Underwater Lost City Created By Natural Phenomenon

Posted: Jun 3 2016, 6:28am CDT | by , Updated: Jun 3 2016, 6:59am CDT, in News | Latest Science News

Underwater Lost City Created by a Naturally Occurring Phenomenon
The ancient underwater remains of a long lost Greek city were in fact created by a naturally occurring phenomenon – according to joint research from the University of East Anglia and the University of Athens (Greece). Credit: University of Athens
  • Lost Metropolis beneath the Sea Surface is a Natural Structure

According to scientists a lost metropolis submerged beneath the sea surface is a natural structure.

Divers found pillars and pavements beneath the sea surface off the coast of the Greek island of Zakynthos. They were led to believe that they had chanced upon an ancient lost city.

Yet science came to the rescue and proved that it was actually a natural phenomenon. The research was published in the Marine and Petroleum Geology journal. This ancient site was formed five million years ago by cataclysmic geological forces.
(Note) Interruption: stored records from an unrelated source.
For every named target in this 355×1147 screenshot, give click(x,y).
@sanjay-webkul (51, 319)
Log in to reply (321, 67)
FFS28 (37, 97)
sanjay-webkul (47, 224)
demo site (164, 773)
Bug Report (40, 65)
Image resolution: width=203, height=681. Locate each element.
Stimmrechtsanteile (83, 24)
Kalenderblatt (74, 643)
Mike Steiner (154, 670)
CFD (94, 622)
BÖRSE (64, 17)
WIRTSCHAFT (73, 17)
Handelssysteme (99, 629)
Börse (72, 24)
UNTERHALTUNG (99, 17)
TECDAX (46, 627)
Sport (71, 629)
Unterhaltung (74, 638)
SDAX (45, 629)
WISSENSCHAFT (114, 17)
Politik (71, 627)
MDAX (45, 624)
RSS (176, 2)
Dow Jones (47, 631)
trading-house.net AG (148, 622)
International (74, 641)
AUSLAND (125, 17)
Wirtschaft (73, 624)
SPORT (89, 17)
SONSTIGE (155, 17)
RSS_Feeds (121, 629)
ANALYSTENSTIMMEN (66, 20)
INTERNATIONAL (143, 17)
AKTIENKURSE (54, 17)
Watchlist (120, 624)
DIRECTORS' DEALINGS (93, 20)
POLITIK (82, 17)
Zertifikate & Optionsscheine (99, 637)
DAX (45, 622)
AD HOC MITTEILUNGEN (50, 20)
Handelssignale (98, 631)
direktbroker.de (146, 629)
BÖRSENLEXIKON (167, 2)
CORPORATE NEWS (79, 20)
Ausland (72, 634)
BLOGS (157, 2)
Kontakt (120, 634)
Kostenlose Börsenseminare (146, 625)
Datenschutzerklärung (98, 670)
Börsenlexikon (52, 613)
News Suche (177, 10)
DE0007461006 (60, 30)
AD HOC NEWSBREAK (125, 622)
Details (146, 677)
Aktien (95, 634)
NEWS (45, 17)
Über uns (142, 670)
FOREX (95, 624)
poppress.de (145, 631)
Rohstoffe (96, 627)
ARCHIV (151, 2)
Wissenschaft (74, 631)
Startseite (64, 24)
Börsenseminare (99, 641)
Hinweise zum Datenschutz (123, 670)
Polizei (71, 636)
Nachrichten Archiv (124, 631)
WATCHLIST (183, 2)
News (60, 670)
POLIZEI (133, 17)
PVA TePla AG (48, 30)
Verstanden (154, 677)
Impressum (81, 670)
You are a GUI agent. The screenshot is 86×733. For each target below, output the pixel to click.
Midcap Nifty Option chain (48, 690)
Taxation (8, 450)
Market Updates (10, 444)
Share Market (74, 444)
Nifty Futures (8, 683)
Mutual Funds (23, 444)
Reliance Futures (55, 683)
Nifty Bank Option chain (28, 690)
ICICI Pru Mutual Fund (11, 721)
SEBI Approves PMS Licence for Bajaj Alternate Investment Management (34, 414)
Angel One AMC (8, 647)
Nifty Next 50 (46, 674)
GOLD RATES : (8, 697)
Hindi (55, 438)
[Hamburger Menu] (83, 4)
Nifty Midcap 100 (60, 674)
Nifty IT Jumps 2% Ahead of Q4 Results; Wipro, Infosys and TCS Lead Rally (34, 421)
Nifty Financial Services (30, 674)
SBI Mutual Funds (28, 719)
It was the tourists in the region that had spread the word that the site was an ancient lost city. Yet in actuality such was just not the case. While swimming in the sea, the tourists found the remnants of the natural work and thought they were stone formations that had been carved by human hands from a quarry.

Lead author Prof Julian Andrews, from UEA’s School of Environmental Sciences, said, “The site was discovered by snorkelers and first thought to be an ancient city port, lost to the sea. There were what superficially looked like circular column bases, and paved floors. But mysteriously no other signs of life – such as pottery.”

When the Greek authorities and scientists studied the phenomenon in greater detail, they found it to be purely natural in its scope. There were for example no works of pottery among the ruins. Nor for that matter were there any signs of life there among the stuff that was examined.

After some analysis, the amount of minerals in the site along with the texture of the objects were noted down with alacrity. The site was found to be two to five meters beneath the waters off the coastal Greek city.

Most of the disk and doughnut structures are actually a mineralization of hydrocarbon seepage. These occur in regions of the sea floor where plenty of natural gases are to be found.

The main reason behind the doughnut structures was sub-surface faults which had not completely disrupted the surface of the sea bed. What occurred is most likely a natural plumbing situation beneath the sea waves.

Bacteria in the sediment employed the carbon in methane gas as fuel. This led the sediment to acquire the properties of cement.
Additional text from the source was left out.